_ACTION ITEM:_
Find the line that contains "1525x784 pixels. How". Restate it and each following line exactly, through the end of the records.

(Collected data entries)

◇ ◇ ◇

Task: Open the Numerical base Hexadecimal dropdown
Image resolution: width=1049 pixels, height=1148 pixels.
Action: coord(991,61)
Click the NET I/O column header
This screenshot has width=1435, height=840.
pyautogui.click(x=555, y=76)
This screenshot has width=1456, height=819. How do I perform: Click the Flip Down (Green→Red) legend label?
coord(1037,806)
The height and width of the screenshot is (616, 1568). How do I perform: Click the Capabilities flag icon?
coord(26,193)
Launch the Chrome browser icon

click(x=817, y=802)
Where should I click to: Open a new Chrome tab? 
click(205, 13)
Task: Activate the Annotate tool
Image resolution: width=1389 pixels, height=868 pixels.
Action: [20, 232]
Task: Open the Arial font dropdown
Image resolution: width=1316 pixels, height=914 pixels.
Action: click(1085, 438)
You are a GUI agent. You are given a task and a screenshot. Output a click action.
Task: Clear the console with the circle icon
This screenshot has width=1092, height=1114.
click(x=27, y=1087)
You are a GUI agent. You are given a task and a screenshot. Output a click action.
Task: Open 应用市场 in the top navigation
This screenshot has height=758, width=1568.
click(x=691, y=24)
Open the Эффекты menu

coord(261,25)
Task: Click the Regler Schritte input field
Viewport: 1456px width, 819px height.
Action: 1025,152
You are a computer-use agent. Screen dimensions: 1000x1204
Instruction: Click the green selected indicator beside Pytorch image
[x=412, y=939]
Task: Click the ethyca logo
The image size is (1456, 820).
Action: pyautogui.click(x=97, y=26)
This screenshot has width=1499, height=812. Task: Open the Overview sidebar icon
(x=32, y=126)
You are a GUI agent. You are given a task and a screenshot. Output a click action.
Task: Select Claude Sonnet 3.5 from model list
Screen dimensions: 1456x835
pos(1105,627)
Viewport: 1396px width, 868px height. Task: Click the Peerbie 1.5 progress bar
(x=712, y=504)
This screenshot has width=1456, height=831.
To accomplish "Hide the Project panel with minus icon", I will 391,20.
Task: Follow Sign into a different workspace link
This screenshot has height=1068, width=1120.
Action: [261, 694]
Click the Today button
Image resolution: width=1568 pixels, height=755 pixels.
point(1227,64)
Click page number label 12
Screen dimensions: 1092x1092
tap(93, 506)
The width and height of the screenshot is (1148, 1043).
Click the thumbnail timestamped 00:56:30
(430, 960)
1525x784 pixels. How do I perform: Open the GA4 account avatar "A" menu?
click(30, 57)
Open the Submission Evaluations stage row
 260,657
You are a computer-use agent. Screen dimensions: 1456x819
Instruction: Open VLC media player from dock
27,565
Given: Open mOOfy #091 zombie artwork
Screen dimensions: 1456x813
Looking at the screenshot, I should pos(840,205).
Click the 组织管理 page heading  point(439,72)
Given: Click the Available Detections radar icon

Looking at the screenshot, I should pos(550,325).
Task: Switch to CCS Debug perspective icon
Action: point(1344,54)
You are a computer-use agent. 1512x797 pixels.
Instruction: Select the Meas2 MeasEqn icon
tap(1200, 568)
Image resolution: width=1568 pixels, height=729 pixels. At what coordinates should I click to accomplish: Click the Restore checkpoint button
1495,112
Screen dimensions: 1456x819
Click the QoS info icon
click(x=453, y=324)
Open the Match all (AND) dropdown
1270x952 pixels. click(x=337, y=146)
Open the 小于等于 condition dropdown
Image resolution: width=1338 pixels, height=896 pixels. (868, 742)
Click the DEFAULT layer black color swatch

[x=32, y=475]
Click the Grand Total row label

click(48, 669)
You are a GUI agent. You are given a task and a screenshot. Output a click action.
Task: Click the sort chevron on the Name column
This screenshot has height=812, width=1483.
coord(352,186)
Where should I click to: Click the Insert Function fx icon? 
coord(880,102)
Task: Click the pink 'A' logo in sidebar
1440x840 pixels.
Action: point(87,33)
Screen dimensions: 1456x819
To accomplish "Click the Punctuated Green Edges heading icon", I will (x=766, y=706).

◇ ◇ ◇

_FINISHED EXERCISE:_
1525x784 pixels. How do I perform: Open the GA4 account avatar "A" menu?
click(30, 57)
Open the Submission Evaluations stage row
 260,657
You are a computer-use agent. Screen dimensions: 1456x819
Instruction: Open VLC media player from dock
27,565
Given: Open mOOfy #091 zombie artwork
Screen dimensions: 1456x813
Looking at the screenshot, I should pos(840,205).
Click the 组织管理 page heading  point(439,72)
Given: Click the Available Detections radar icon

Looking at the screenshot, I should pos(550,325).
Task: Switch to CCS Debug perspective icon
Action: point(1344,54)
You are a computer-use agent. 1512x797 pixels.
Instruction: Select the Meas2 MeasEqn icon
tap(1200, 568)
Image resolution: width=1568 pixels, height=729 pixels. At what coordinates should I click to accomplish: Click the Restore checkpoint button
1495,112
Screen dimensions: 1456x819
Click the QoS info icon
click(x=453, y=324)
Open the Match all (AND) dropdown
1270x952 pixels. click(x=337, y=146)
Open the 小于等于 condition dropdown
Image resolution: width=1338 pixels, height=896 pixels. (868, 742)
Click the DEFAULT layer black color swatch

[x=32, y=475]
Click the Grand Total row label

click(48, 669)
You are a GUI agent. You are given a task and a screenshot. Output a click action.
Task: Click the sort chevron on the Name column
This screenshot has height=812, width=1483.
coord(352,186)
Where should I click to: Click the Insert Function fx icon? 
coord(880,102)
Task: Click the pink 'A' logo in sidebar
1440x840 pixels.
Action: point(87,33)
Screen dimensions: 1456x819
To accomplish "Click the Punctuated Green Edges heading icon", I will (x=766, y=706).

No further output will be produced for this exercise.